▸ Entries shown:
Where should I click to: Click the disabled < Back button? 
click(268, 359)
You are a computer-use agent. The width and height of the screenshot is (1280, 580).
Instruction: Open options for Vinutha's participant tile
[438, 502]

▸ Assignment: Your output should be an exact copy of every line from the one containing "Instruction: Open options" through the end of the records.

▸ Answer for this exercise:
Instruction: Open options for Vinutha's participant tile
[438, 502]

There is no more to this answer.